Datafest-2013

It’s creeping towards the summer and this is festival time. I’ve only been to one music festival of note and that was Latitude in 2010. I failed to pick up a programme in advance and so spent some time during the weekend without sufficient data to decide which of the many stages to go to. I find if you’re not careful this can lead to smoking too many cigarettes and drinking too much beer while listening to Nick Cave being Grinderman. To avoid that here in HS2 land I’ve been putting together a programme of Hansard activity – I wanted to get a feel for how much debate had taken place about this high speed railway.

It’s apparently not very easy to search for synonyms (e.g. HS2 and High Speed Rail) or to filter out specific types of references (e.g news releases from debates) on the parliament.uk website: the “phrase and boolean functionality” has been removed. In what could be read as an abrogation of sovereignty the webmaster recommends the use of Google to perform advance searches. But when I followed the guidelines offered I found that the search giant wasn’t really much help. I constrained the search to the parliament website, I limited the url to Hansard, I used curly quotes around my search term “high speed rail” and I filtered the dates to 1989-1990 in the hope of tracing some early developments. Nothing. I extended the date range progressively up to 2010-2014 and switched to “HS2”. Still nothing. I went back to the basic search on the parliament website and tried throwing a few of the Google tips into the search box there and after some experimentation was able to come up with what seemed like a reasonable way to proceed. A search for HS2 and “cmhansrd” (this is how the website differentiates between the Commons and the Lords Hansard records in its URLs) produces 592 results (a screenshot is below).

hansardresults

A similar search for “high speed rail” gives 908. Duplicate these two searches for the House of Lords (using “ldhansrd”) and the total number of results generated is 1768.

But four separate searches, each displaying a maximum of 100 results at a time, isn’t conducive to the “getting a feel for the debate” that I was hoping for. Well, it feels pretty big but there is a popular notion that size isn’t everything. Next stage then was to consider how best to collate all of the results into one place – at least it would be handy to know how big it is. This was necessary not only for the sake of a good overview of the data but also to be able to work out how to weed out the inevitable duplicates that were appearing across the HS2 and high speed rail results.

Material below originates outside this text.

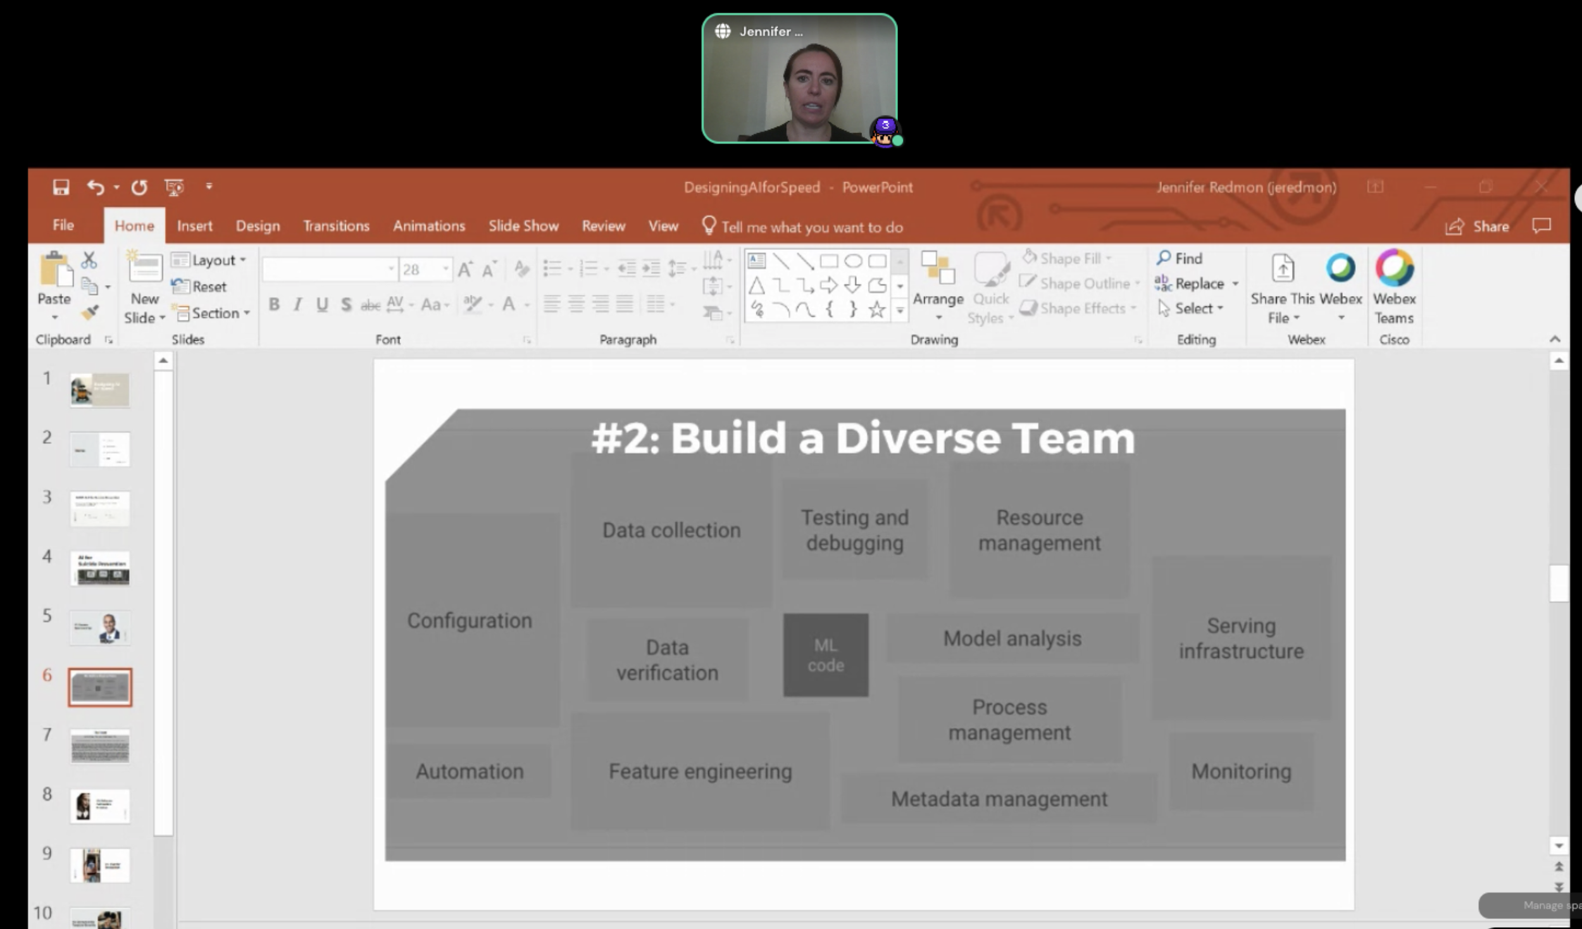
Task: Click the Cut scissors icon
Action: 89,260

Here is the eventual method in its entirety.
1: Identify relevant terms
2: Perform search and view the source text of the results in the web browser
3: Copy the displayed results section of source text into a text editor
4: Repeat for each page of results and each separate search
5: Use regular expression matching to remove extraneous html code and then to add structure to the relevant data points (HS2/HSR, Commons/Lords, Debate/Text/Written, URL, date, summary text)
6: Copy structured text into Excel
7: Use formula to detect and remove identical urls

This process converts 20 visually styled (and next to useless) web pages (as reproduced in the image above) into one spreadsheet. This spreadsheet consists of 1432 individual references to HS2 and High Speed Rail that have occurred in either the House of Commons or House of Lords debating chambers since 1989.

Now what was I wanting them for? Wordpress doesn’t like that many lines of code all in one go, at least not in the visual editor and the web browsers are also not keen. If you’re still reading this you probably are keen and if you want to test out your browser the full list is here. Actually this list is what I wanted – a simple way to access every instance from a single location.

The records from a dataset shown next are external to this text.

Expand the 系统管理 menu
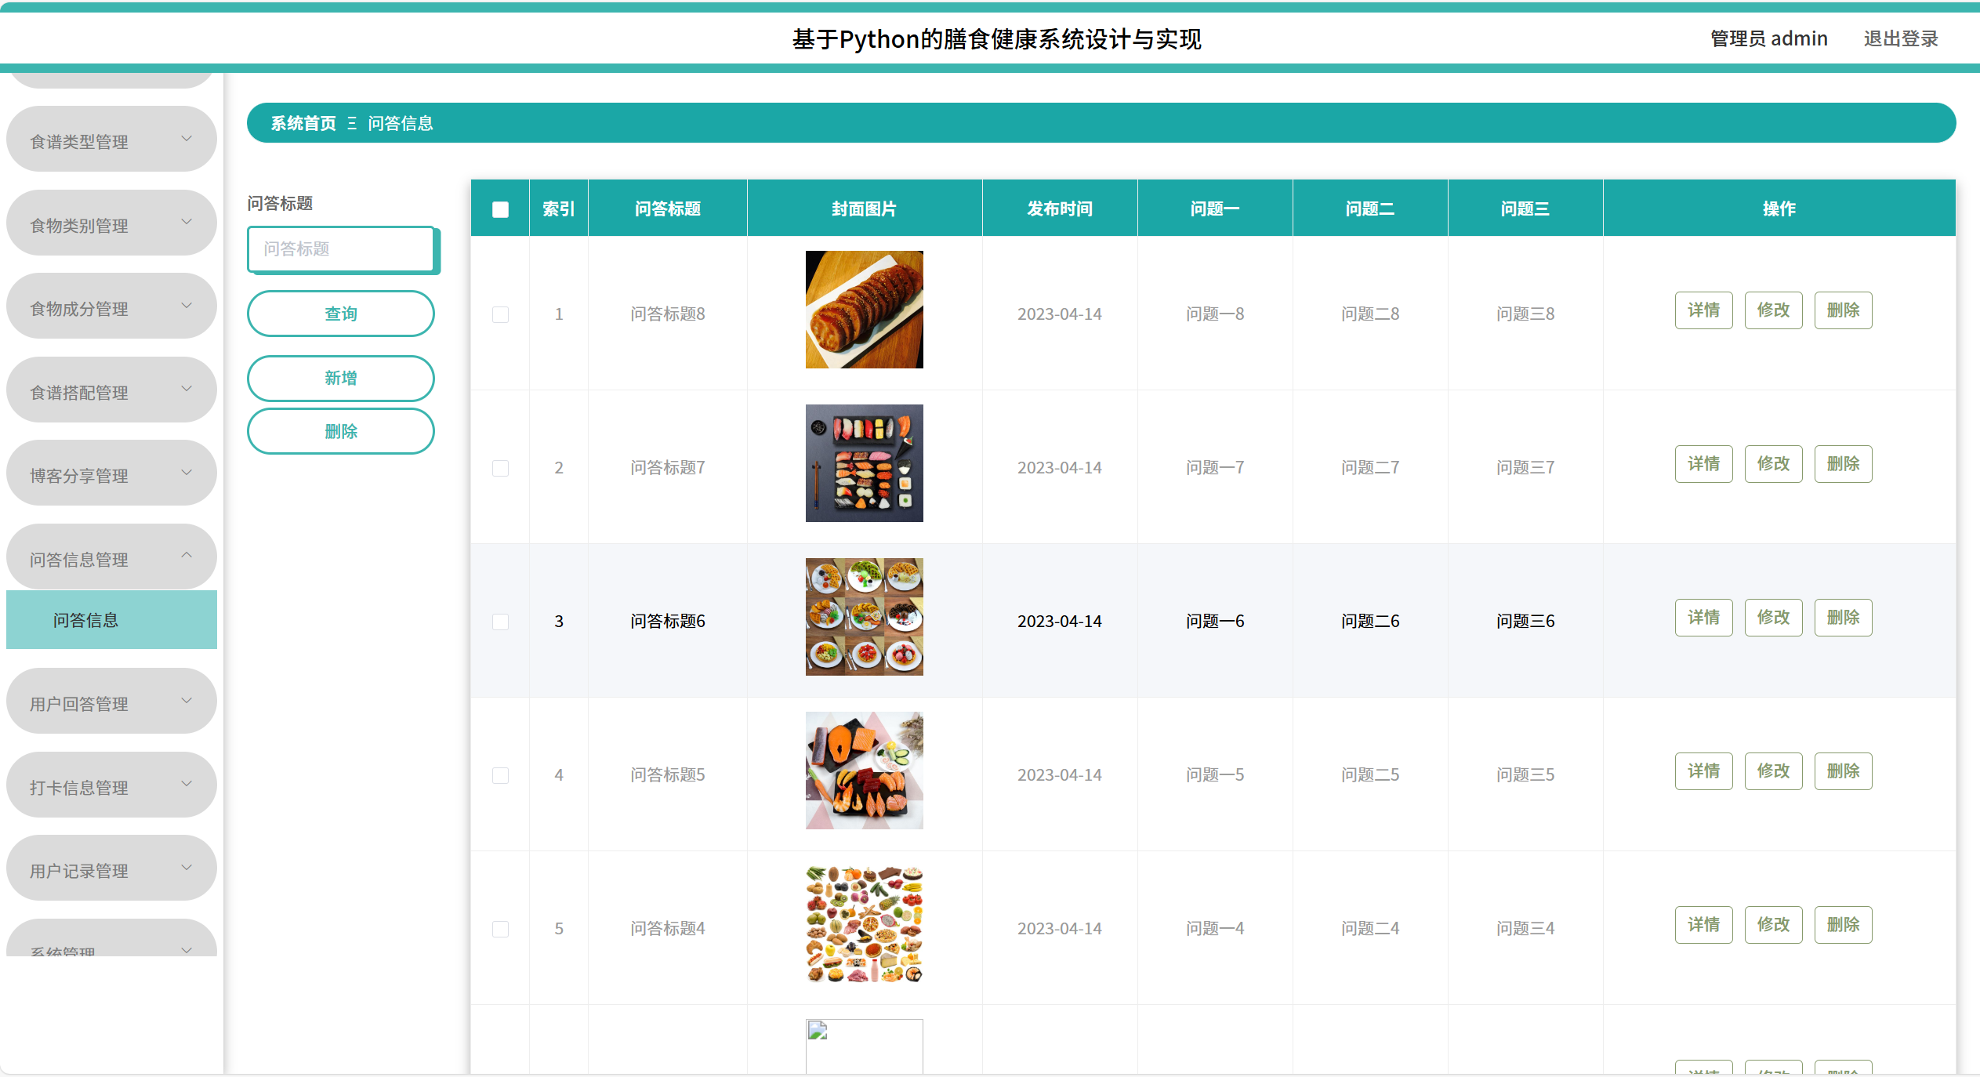Screen dimensions: 1980x1077 tap(111, 948)
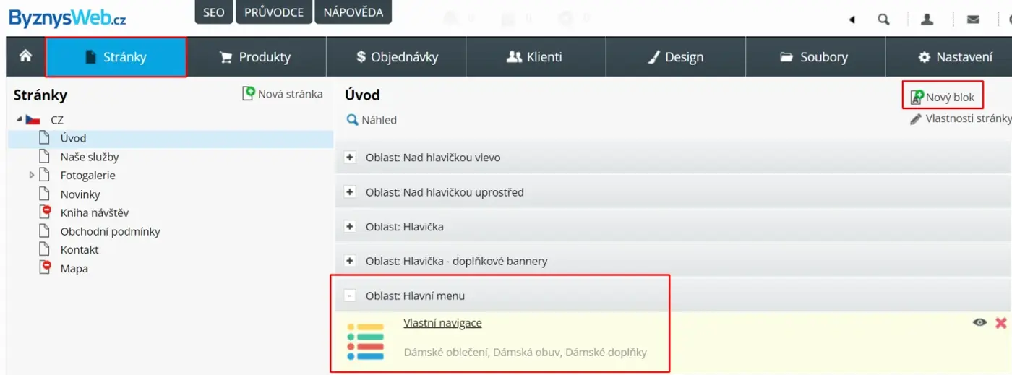Expand Oblast: Nad hlavičkou vlevo section

351,157
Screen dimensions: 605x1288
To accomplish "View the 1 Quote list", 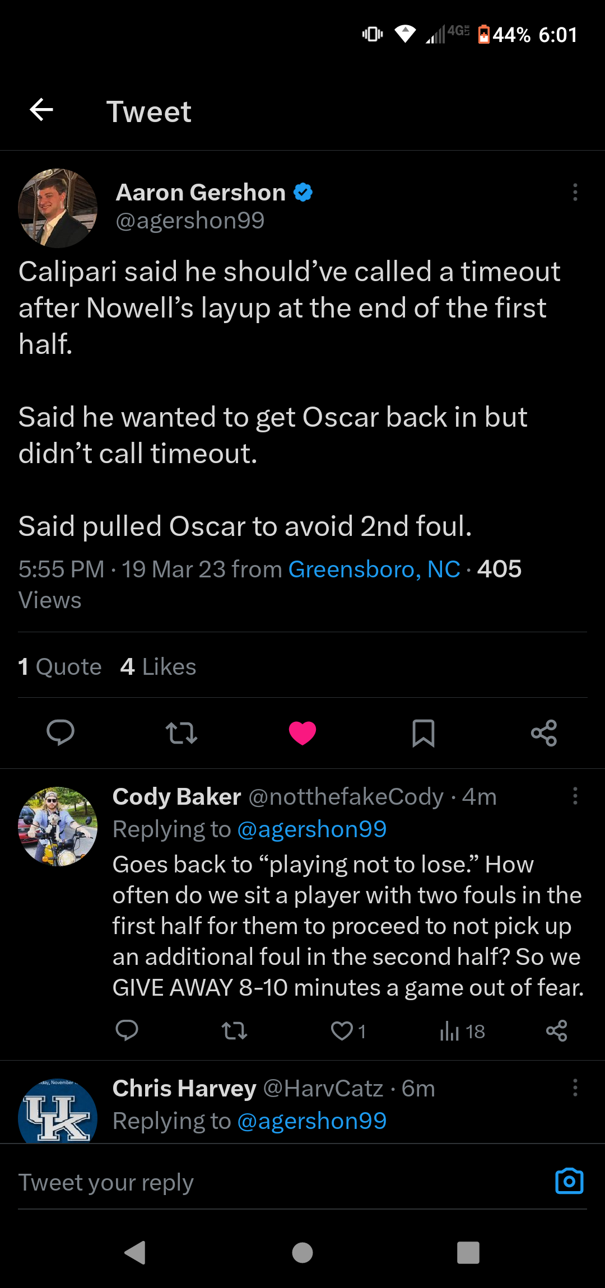I will (60, 666).
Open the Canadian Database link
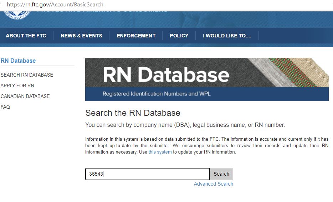This screenshot has height=202, width=333. 25,96
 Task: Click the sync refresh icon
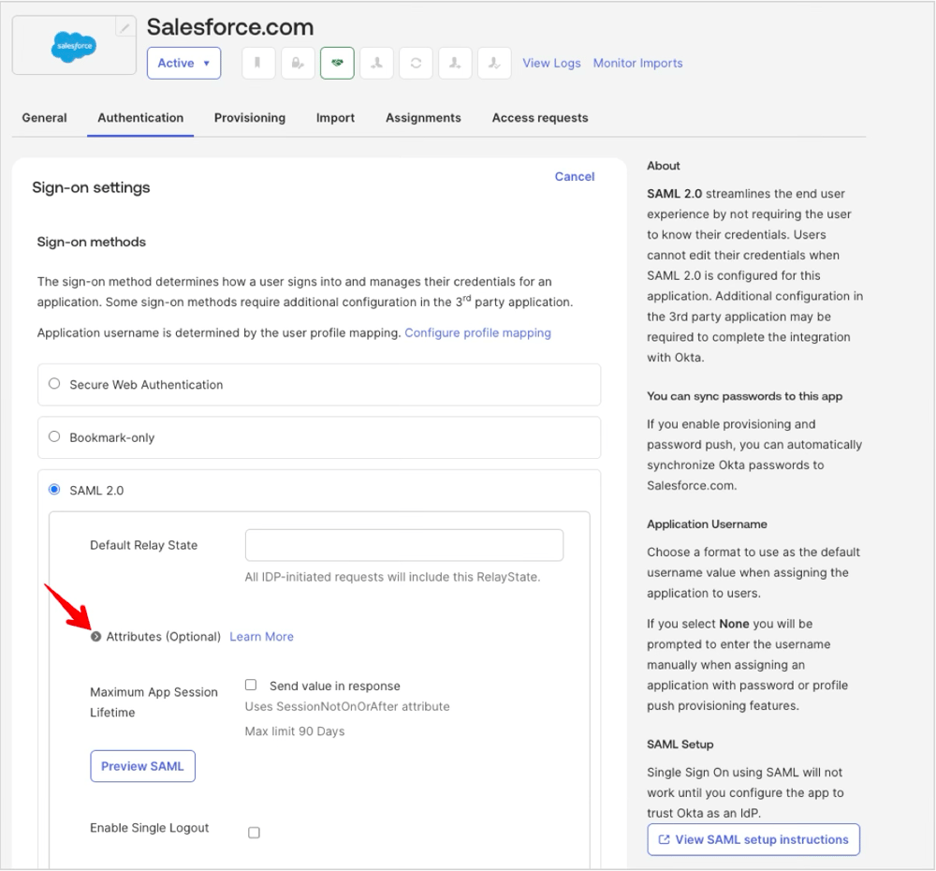[x=416, y=63]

To give a very brief quantitative summary of what’s here the following is interesting, in a trainspotterly kind of way. There are no surprises. A background noise of references from 1989 onwards matches the on/off debate around high speed rail that has been documented elsewhere – the House of Commons Library do a very good job at providing background papers on this kind of thing. The debate starts to pick up in 2003 when the Channel Tunnel Rail Link falteringly becomes High Speed 1, leading up to the Section 2 St Pancras link opening in 2007. The Labour government set up HS2 Ltd in 2009 but they failed to regain power in the next general election. The subsequent review of HS2 by the newly formed coalition took place in 2010. Ongoing consultations since then have kept up the level of interest. The inclusion of the HS2 (Preparation) Bill  into the parliamentary business schedule for 2013 ensured that year saw more references than the last two years added together.

hansardresults

Although I started this piece in a field in Suffolk surrounded by music fans I don’t think the main purpose of the exercise is to create a top of the pops of parliamentary business. But the debate takes shape in a particular way when viewed like this and there are various ways that this shape reflects events across the wider discourse. This is seen in the potted history above but would also make sense when positioned against parallel developments such as road projects – the M1 is a particularly good example.

There are also multiple perspectives from within the debates themselves. The relationship between the use of terms HS2 and HSR and the relationship between the House of Commons and the House of Lords are two structural points of possible interest. If I want to stay out of Marlboro country I need to get back to that list of links and start putting some qualitative flesh onto these quantitative bones.